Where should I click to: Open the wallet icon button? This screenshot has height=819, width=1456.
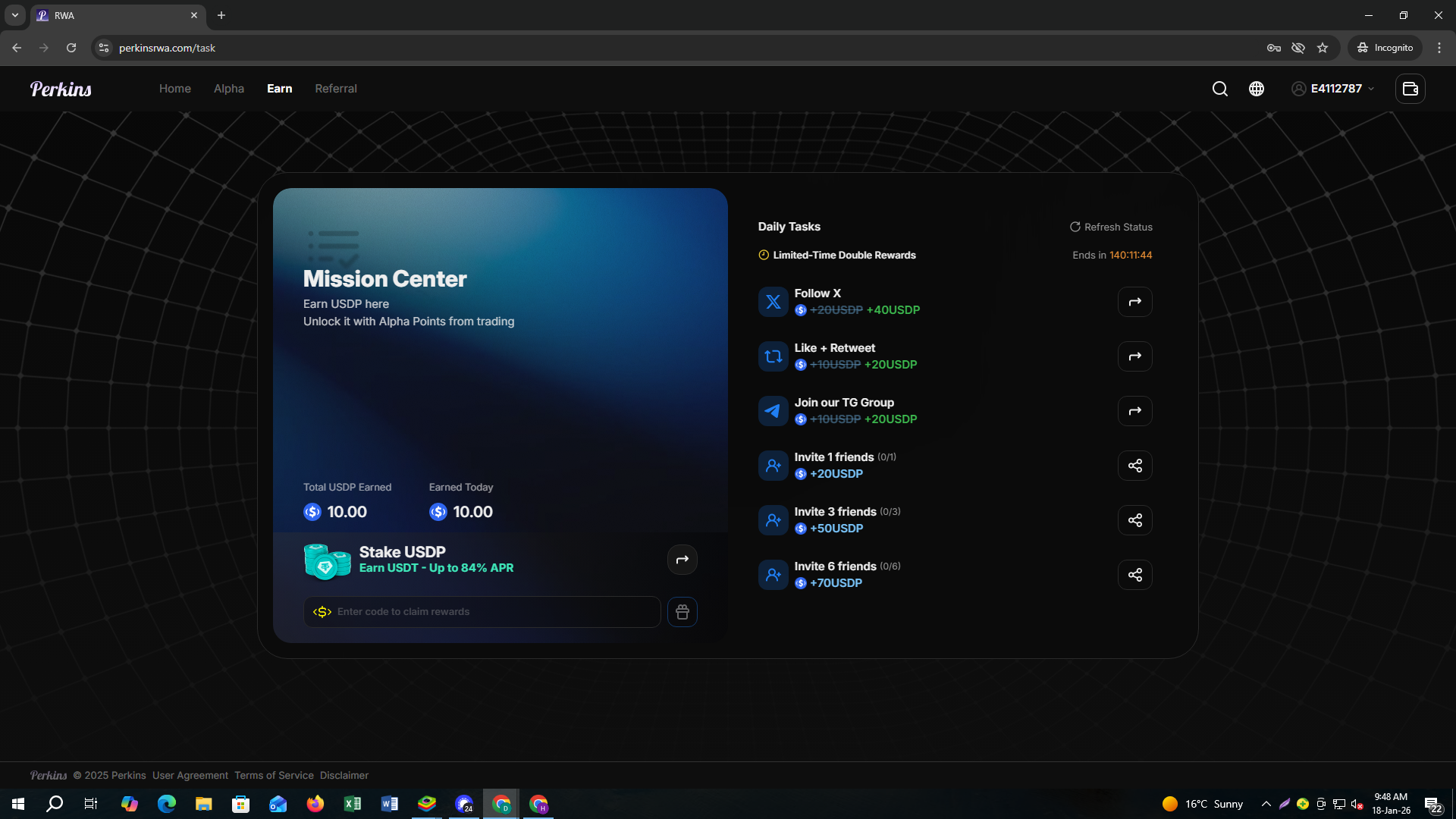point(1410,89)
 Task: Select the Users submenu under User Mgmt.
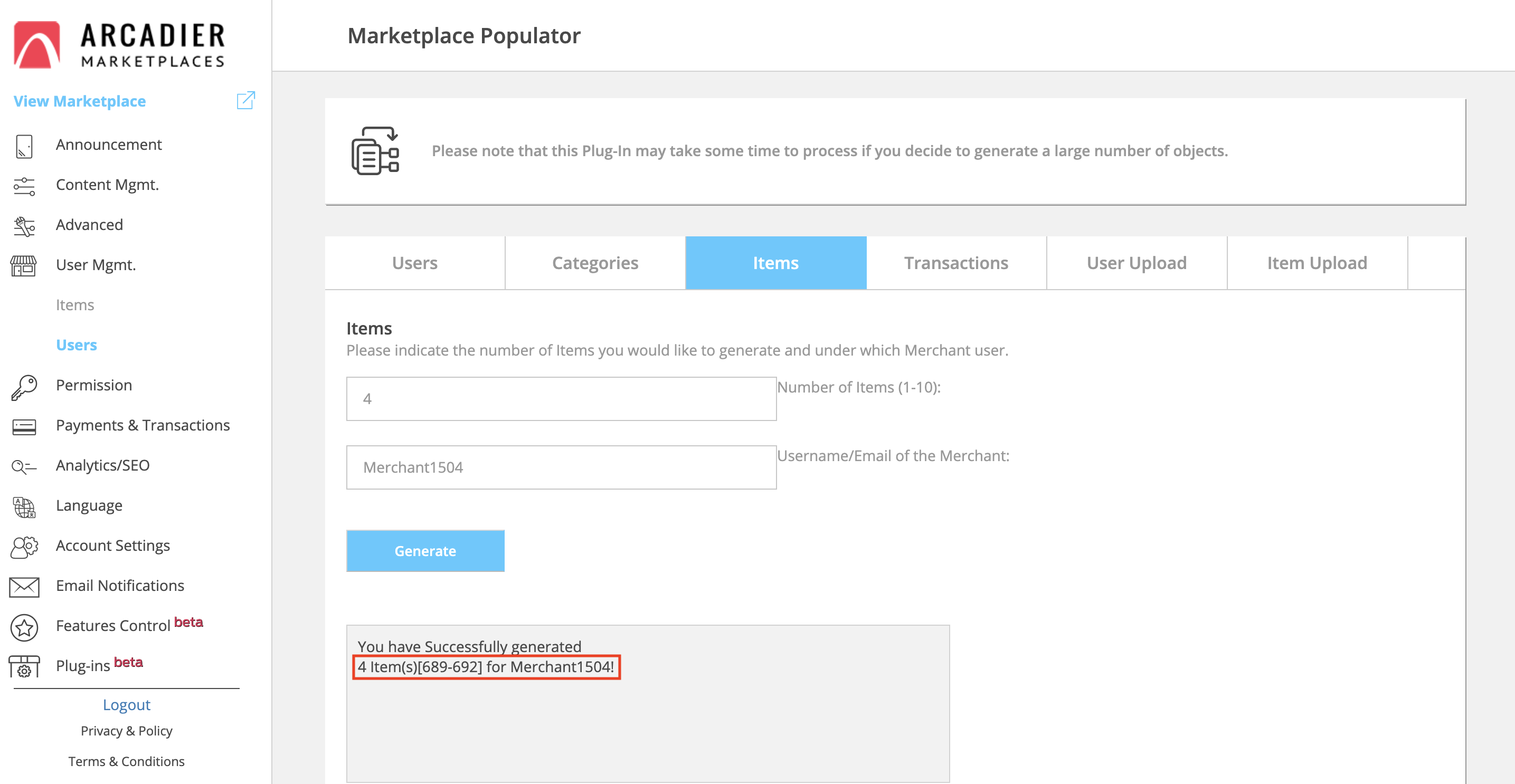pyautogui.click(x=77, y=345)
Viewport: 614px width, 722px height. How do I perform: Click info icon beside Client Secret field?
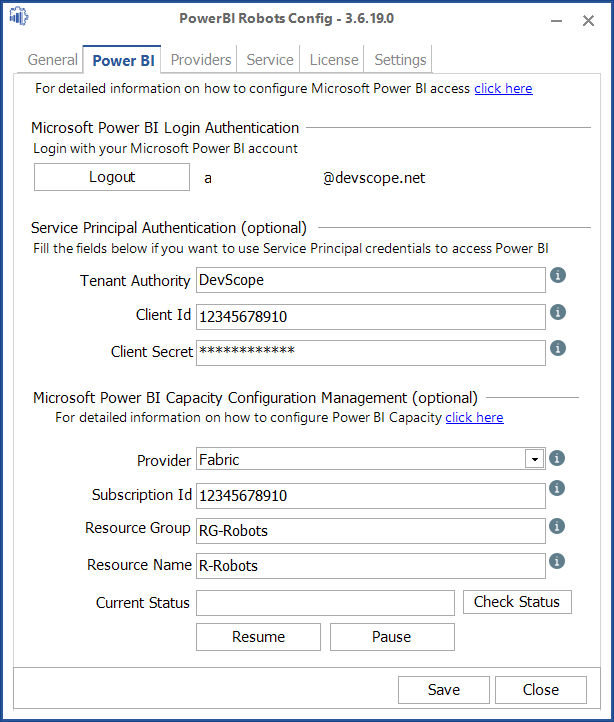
+ + + + + + +
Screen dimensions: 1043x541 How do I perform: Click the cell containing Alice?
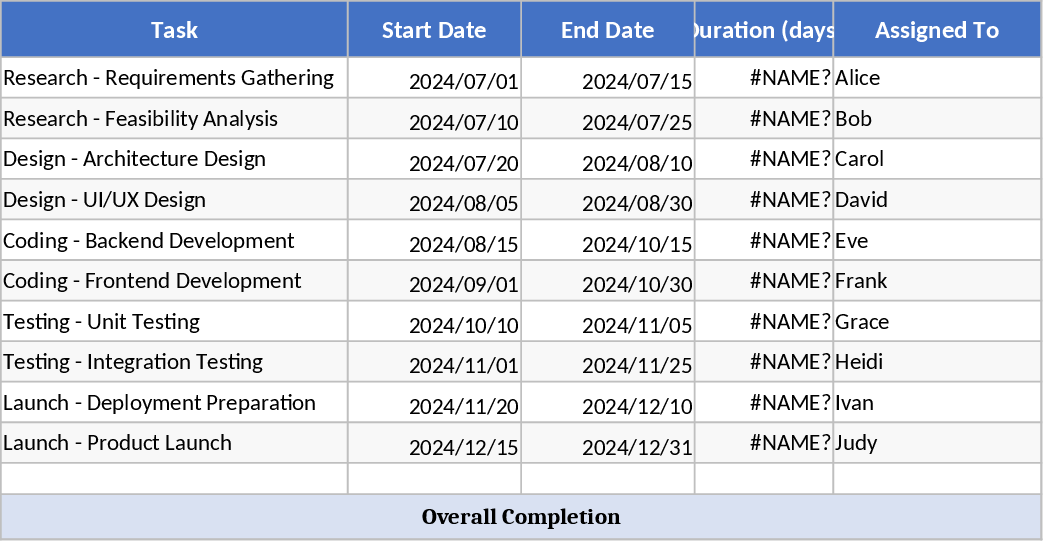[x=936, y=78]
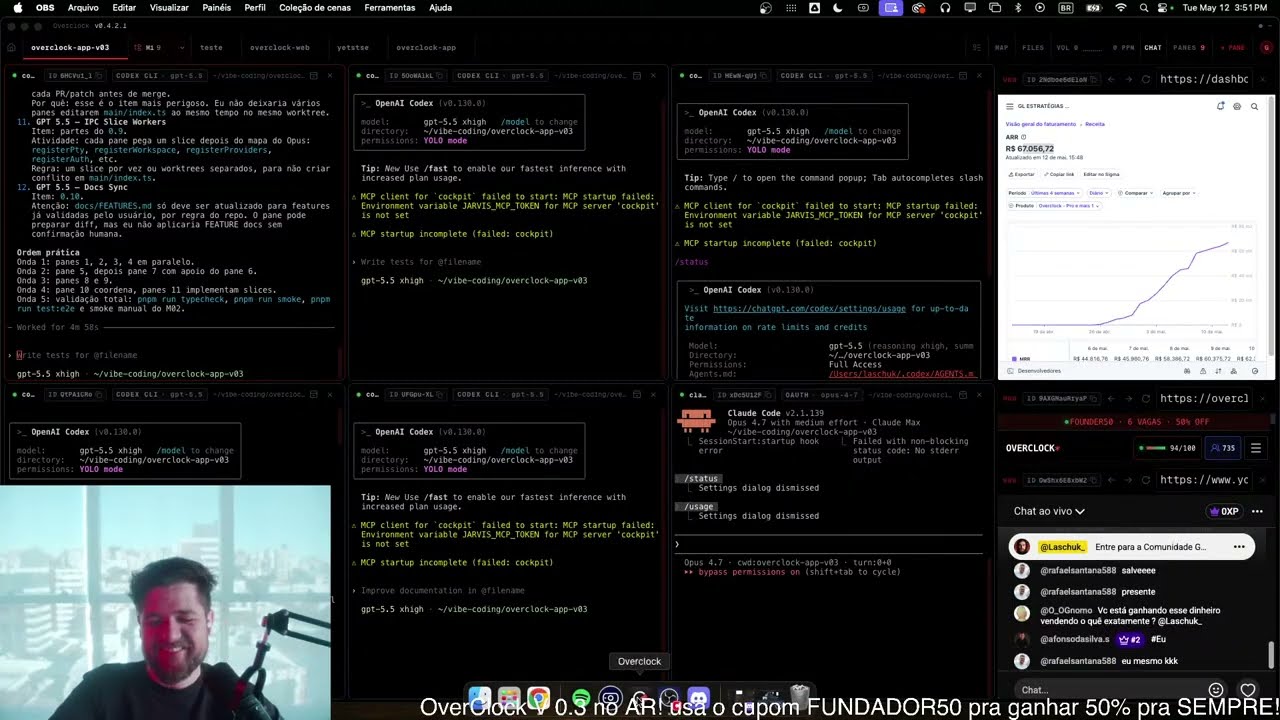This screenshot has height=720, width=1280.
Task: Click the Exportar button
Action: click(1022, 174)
+ + + + + + +
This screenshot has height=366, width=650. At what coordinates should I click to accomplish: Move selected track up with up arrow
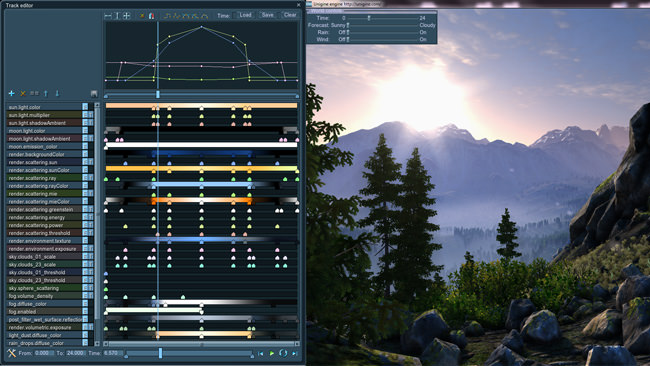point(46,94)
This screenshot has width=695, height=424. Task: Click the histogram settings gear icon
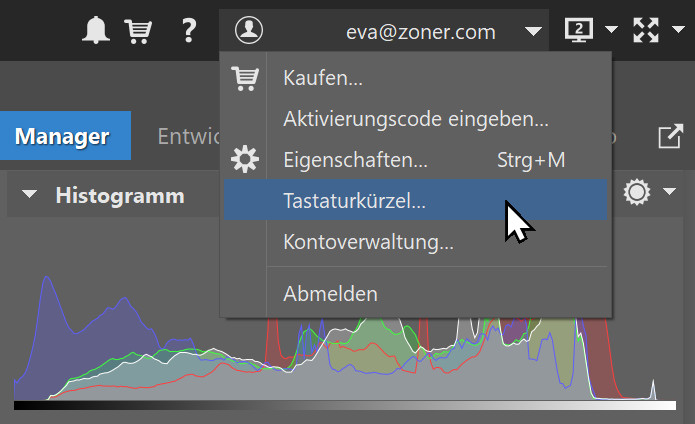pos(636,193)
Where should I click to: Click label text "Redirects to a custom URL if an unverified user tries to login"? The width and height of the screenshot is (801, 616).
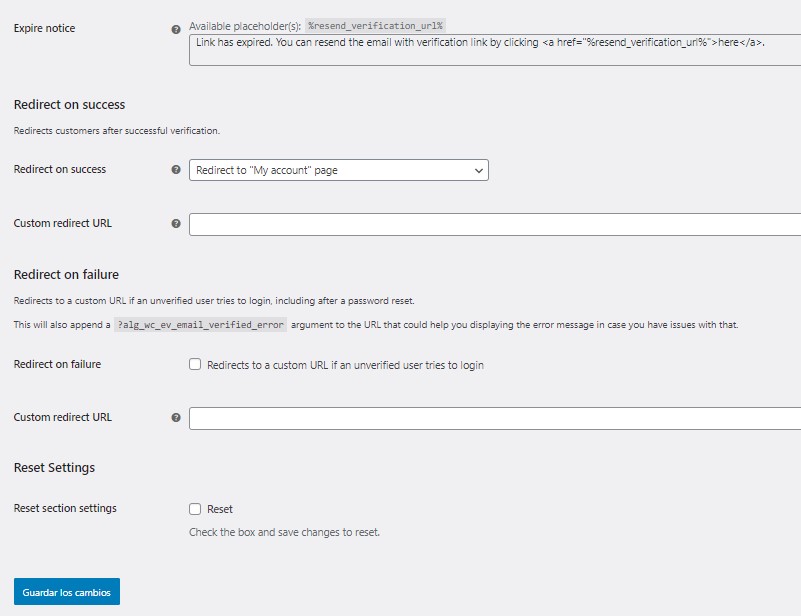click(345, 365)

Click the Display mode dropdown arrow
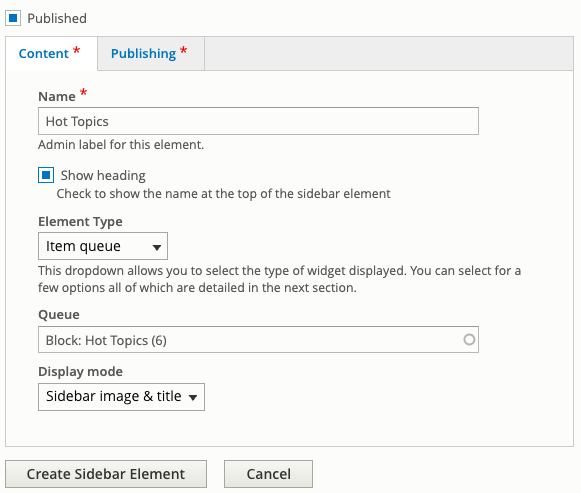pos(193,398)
+ + + + + + +
PROBLEM DESCRIPTION:
Return the part of the data above that opens with the line containing "Task: Select the" and closes with the line containing "Viewport: 614px width, 722px", both lines included. Leave the pictures out of your answer.

ANSWER:
 Task: Select the Users submenu under User Mgmt.
pyautogui.click(x=77, y=345)
Viewport: 614px width, 722px height. How do I perform: Click info icon beside Client Secret field?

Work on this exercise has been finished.